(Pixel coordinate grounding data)
^^^^^^^^^^^^^^^^

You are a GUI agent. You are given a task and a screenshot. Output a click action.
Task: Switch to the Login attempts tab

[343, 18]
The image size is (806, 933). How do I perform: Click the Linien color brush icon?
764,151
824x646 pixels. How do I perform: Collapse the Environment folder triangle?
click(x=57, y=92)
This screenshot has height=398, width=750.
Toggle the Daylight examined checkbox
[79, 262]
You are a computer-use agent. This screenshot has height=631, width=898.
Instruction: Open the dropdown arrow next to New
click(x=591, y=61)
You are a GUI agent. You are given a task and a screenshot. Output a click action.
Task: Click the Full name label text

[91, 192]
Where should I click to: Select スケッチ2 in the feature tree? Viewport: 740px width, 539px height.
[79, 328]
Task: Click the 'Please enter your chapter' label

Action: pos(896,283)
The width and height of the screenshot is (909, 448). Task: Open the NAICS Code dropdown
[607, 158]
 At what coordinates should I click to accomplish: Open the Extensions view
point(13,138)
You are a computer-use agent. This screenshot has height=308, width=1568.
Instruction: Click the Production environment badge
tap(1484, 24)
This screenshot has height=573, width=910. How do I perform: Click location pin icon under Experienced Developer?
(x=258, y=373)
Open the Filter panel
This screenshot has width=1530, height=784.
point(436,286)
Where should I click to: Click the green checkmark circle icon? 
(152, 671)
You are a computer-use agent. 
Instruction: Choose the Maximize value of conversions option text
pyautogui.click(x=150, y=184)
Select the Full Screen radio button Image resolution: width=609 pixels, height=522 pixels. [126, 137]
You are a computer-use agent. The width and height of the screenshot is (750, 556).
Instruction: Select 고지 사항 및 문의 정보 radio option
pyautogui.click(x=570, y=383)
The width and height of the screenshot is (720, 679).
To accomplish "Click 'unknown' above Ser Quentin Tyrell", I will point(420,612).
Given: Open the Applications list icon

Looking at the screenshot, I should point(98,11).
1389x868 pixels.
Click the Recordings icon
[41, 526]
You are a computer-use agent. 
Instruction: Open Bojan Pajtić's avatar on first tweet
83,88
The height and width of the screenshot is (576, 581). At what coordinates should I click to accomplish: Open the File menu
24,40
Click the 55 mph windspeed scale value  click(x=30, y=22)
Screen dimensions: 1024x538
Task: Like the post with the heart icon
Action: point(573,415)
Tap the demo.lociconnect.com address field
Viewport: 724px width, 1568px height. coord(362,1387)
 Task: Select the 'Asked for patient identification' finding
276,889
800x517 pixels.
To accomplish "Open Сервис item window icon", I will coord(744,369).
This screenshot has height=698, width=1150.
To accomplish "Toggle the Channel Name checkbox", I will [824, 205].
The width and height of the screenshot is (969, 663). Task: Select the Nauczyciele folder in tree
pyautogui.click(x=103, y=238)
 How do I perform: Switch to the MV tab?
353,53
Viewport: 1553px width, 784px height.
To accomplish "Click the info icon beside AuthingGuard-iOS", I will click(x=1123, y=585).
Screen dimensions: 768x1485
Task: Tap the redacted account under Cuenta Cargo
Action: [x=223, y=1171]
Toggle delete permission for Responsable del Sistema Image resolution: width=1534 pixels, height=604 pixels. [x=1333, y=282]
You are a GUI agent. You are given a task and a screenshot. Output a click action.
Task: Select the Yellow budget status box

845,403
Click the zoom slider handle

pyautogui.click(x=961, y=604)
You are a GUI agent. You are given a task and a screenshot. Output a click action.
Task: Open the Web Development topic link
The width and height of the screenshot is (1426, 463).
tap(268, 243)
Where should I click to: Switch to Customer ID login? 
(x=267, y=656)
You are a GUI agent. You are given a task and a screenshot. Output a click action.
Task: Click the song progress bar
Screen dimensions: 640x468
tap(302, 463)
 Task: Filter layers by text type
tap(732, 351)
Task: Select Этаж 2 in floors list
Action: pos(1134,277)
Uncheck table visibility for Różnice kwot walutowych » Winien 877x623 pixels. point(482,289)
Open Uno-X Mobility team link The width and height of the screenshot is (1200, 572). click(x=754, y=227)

^^^^^^^^^^^^^^^^

The lines to show are those in the data above that include "resolution".

- [ANSWER TO THIS EXERCISE]:
Select the Full Screen radio button Image resolution: width=609 pixels, height=522 pixels. [126, 137]
Toggle delete permission for Responsable del Sistema Image resolution: width=1534 pixels, height=604 pixels. [x=1333, y=282]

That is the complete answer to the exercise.